Apparently, Haener’s best this offseason wasn’t good enough. Even so, Petersen said on Friday that “you’ve got to let a guy go play and grow in games and all of those type of things. That’s why Jake Haener’s going to play some (against Eastern Washington on Saturday), because he deserves it. He doesn’t have much legitimate game time himself.

“I truly mean this: we’re excited about this QB position, and we’ll see.”

A day later, that QB position has been left precariously thin. Now UW’s undisputed starter, Eason threw for 2,430 yards with 16 touchdowns and eight interceptions, completing 55.1% of his passes, in 12 starts as a true freshman at Georgia in 2016. After injuring his knee during the first game of his sophomore season, he was permanently replaced by freshman Jake Fromm, prompting an eventual transfer to Washington.

Behind Eason, UW’s back up now appears to be redshirt freshman Jacob Sirmon, followed by true freshman Dylan Morris. Redshirt freshman Colson Yankoff transferred to UCLA following the conclusion of spring practice. Sirmon actually entered his name into the NCAA transfer portal on the same day as Yankoff, but eventually reconsidered.

Now, Sirmon is suddenly one snap away from becoming the Husky starter.

“I still want to go back and say how impressed I was with all of our guys, and I really mean that sincerely,” Petersen said of the QB competition on Friday. “If you want to talk about competition — raising the level of play in a room — it was all those guys.

“Jacob Sirmon did a tremendous job. He’s right there. And for Dylan Morris to be a freshman, he can go out there and operate (the offense), which most freshmen can’t do with the reps that he got.
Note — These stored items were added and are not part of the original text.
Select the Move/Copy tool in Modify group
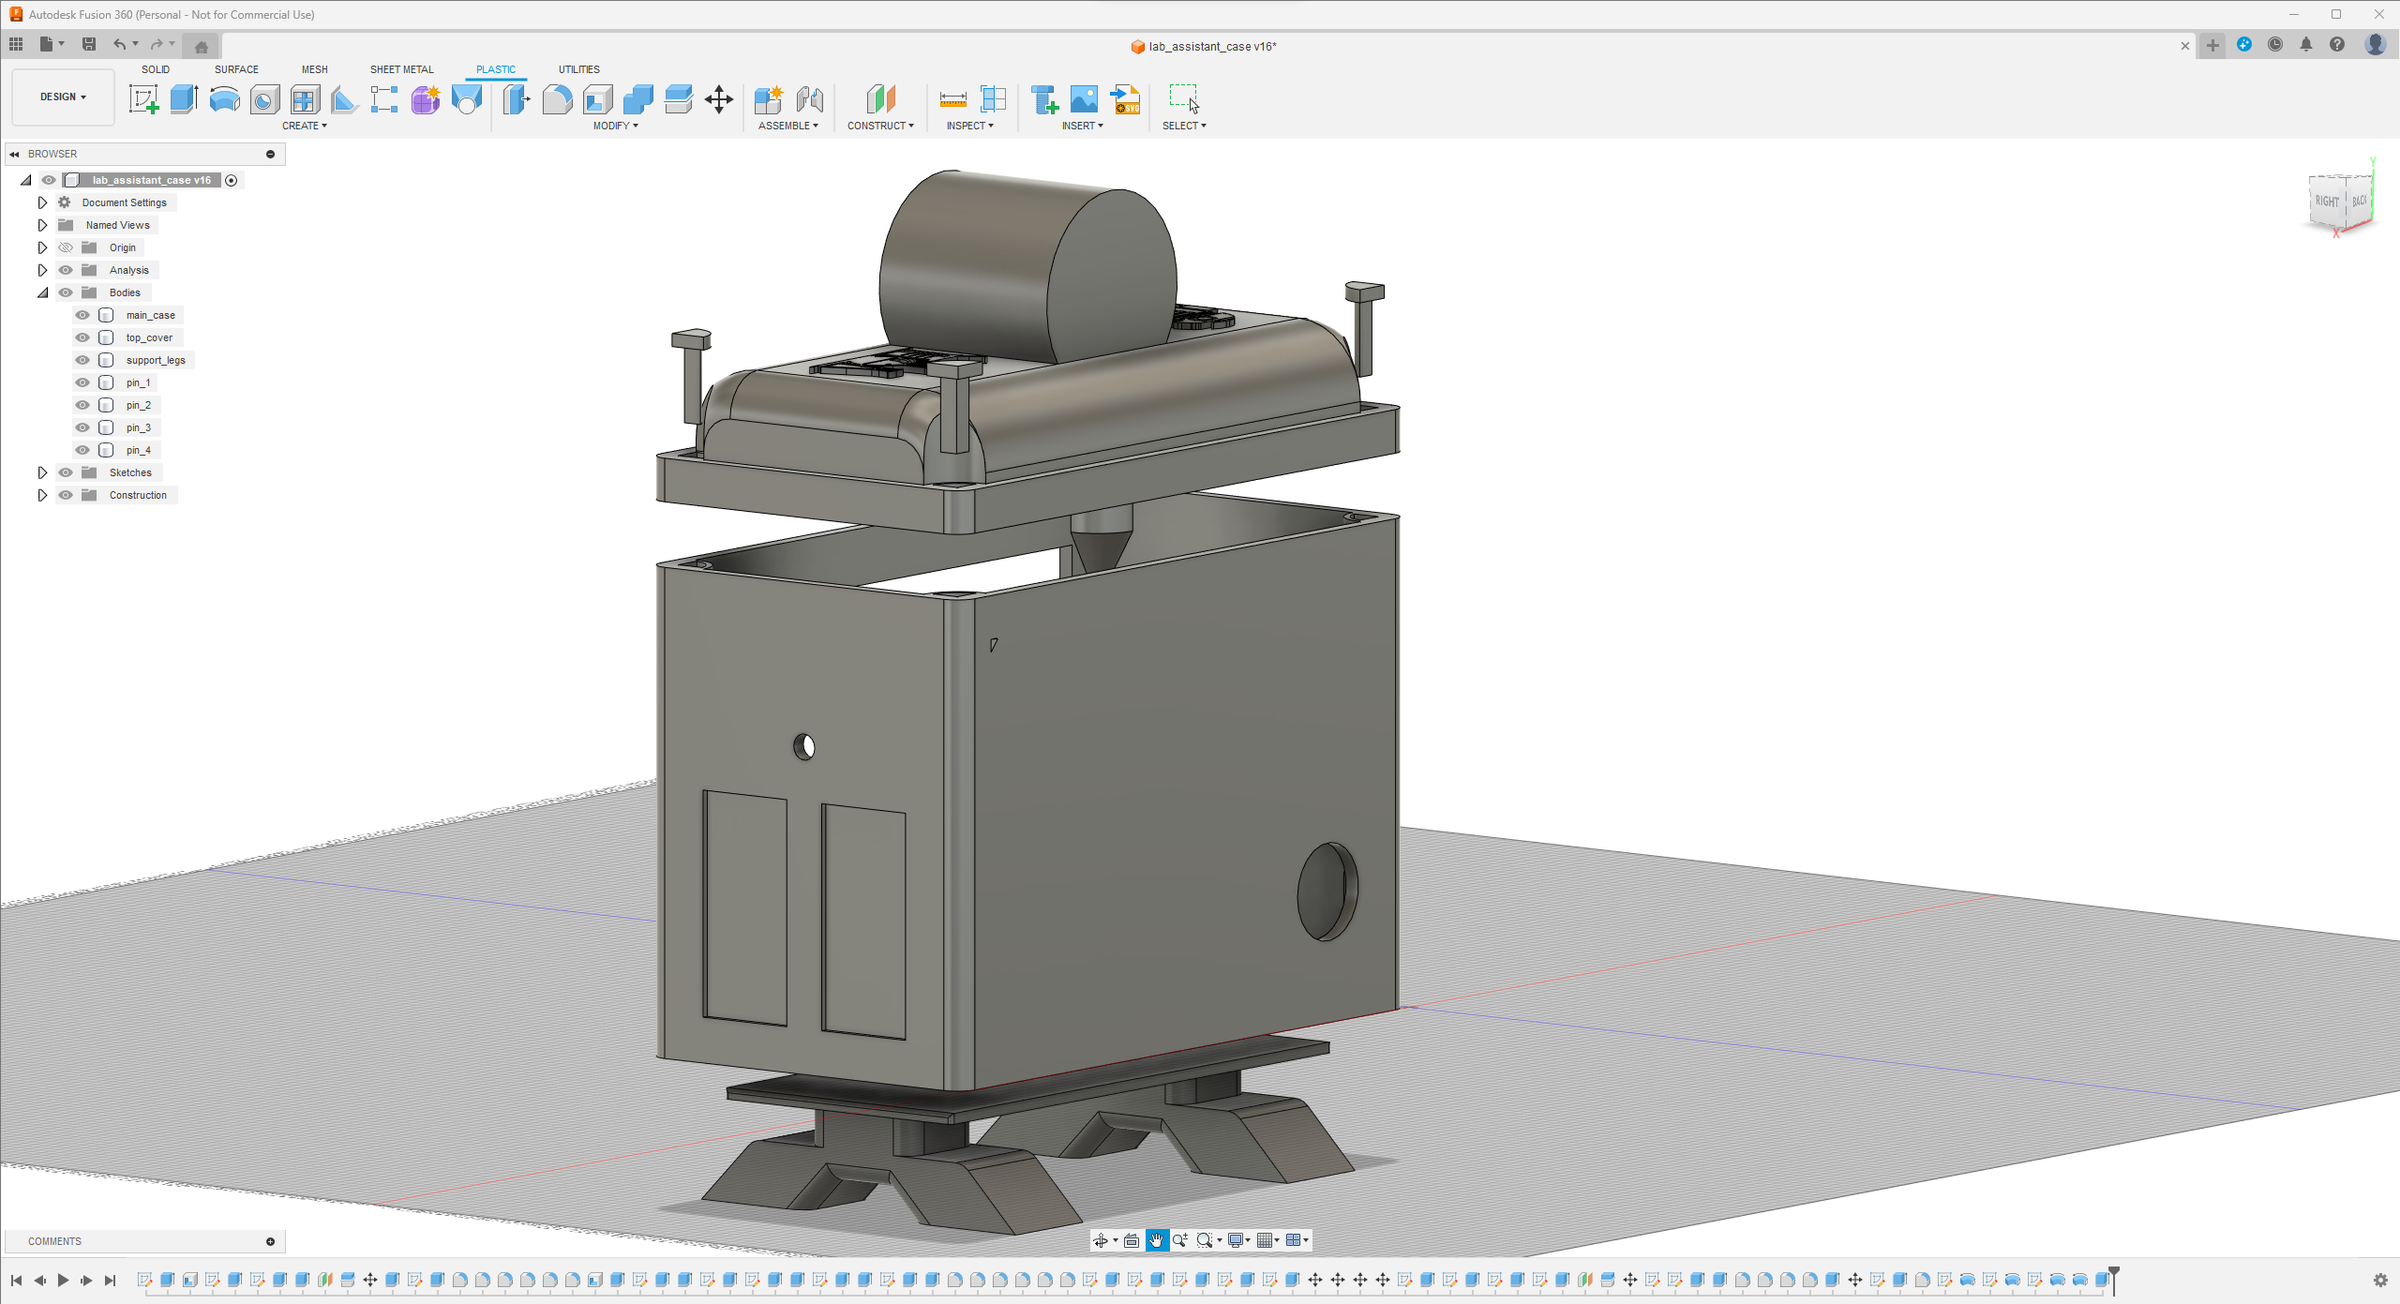Screen dimensions: 2400x1304 719,99
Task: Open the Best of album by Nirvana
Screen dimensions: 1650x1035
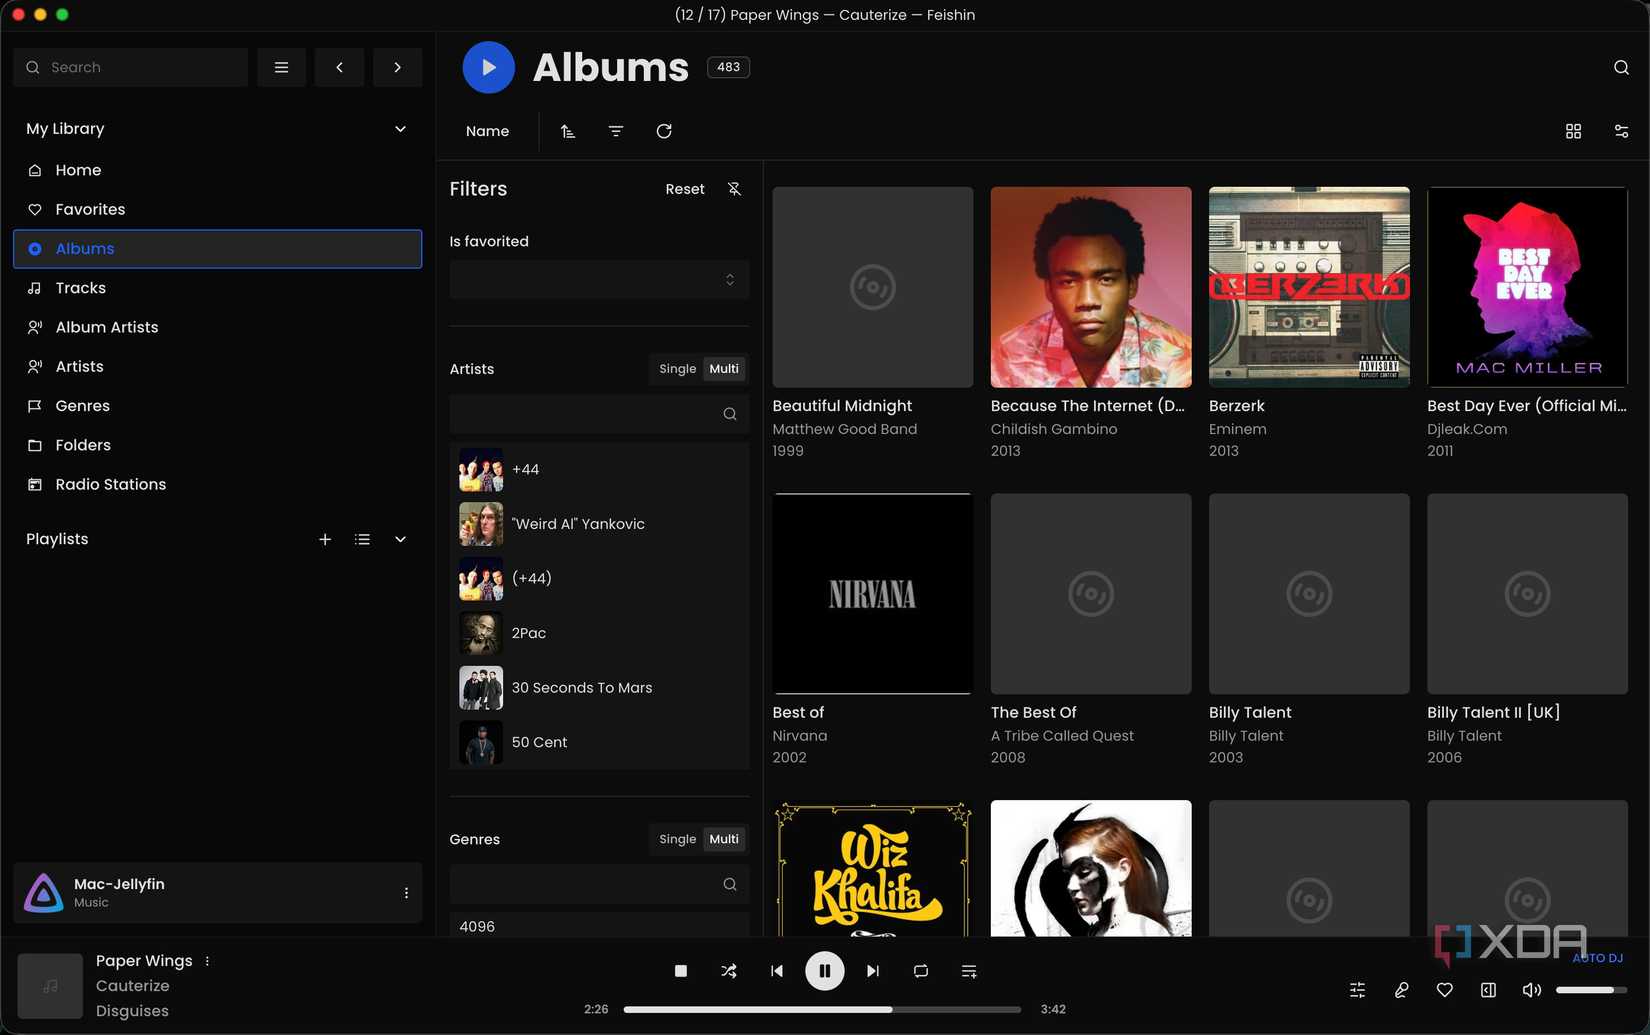Action: pyautogui.click(x=871, y=593)
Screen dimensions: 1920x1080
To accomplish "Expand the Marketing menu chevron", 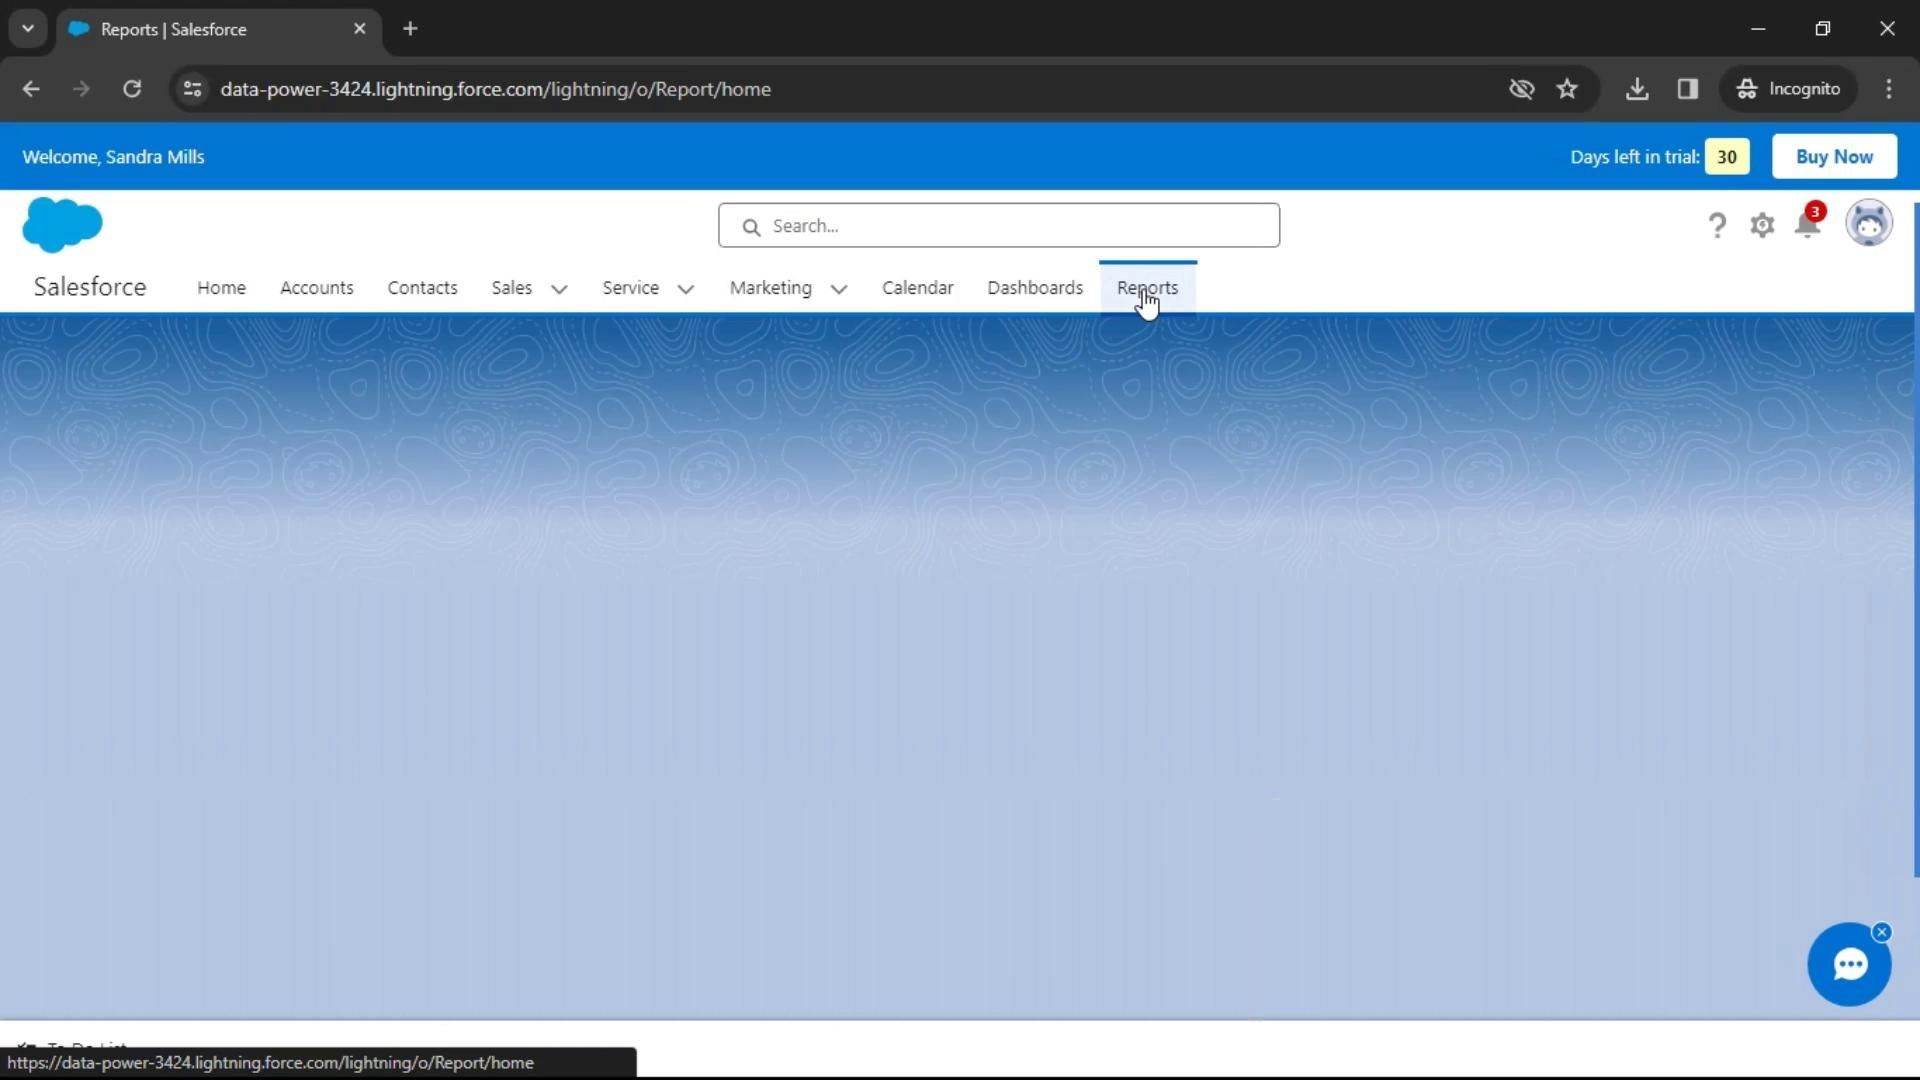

So it was awesome.”

Apparently, it wasn’t quite so awesome for Haener — whose mother and grandfather, by the way, both attended UW. Still, Petersen emphasized during his Friday press conference that Washington’s three other scholarship quarterbacks reacted respectfully to the news of Eason’s starting status.

“Those guys were all really great,” he said. “I would expect one guy (Eason) to be really great. You know, it’s going to be hard news for other guys. But they were really good — very professional.

“Nobody likes that. Nobody would like that. But, they’ve got to know their plan, accept their job and go to work.”

With less than a week until Washington storms the field inside Husky Stadium, Haener is suddenly looking for work someplace else.

And though the Huskies finally have their starter, one answer has yielded a cavalcade of questions.

“We’re good buddies,” Haener said of his relationship with Eason last spring. “There’s no drama or anything going on. It’s a quarterback competition. It’s football. So I work as hard as I can. He works as hard as he can. We’re both trying to grow off one another, so I think it’s good for us.”